WORK ITEM>
Using the listing, copy each whole line that features "accomplish".

MATERIAL PROVIDED>
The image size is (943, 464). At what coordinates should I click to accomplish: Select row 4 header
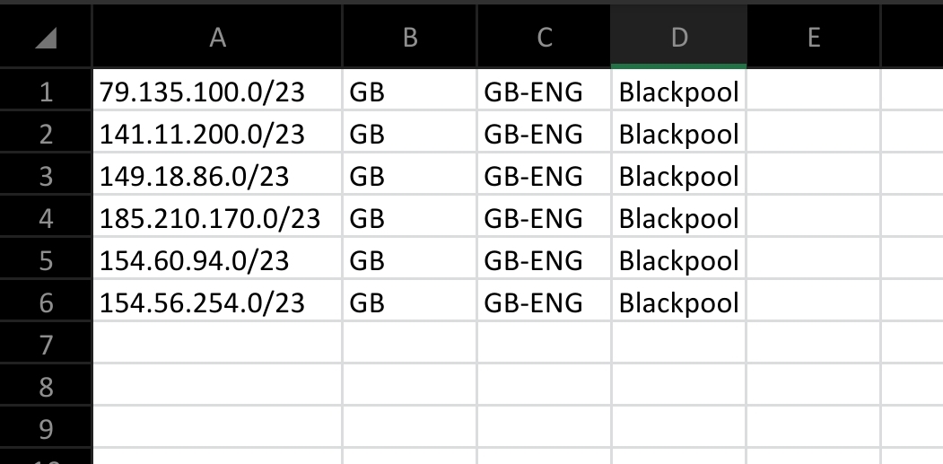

==

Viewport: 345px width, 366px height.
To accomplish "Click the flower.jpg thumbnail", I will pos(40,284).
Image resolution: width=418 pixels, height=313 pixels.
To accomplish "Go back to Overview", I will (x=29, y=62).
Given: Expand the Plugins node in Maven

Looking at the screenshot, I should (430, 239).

ANSWER SECTION>
The image size is (943, 464). At what coordinates should I click to accomplish: Select row 4 header
To accomplish "Click the flower.jpg thumbnail", I will pos(40,284).
To accomplish "Go back to Overview", I will (x=29, y=62).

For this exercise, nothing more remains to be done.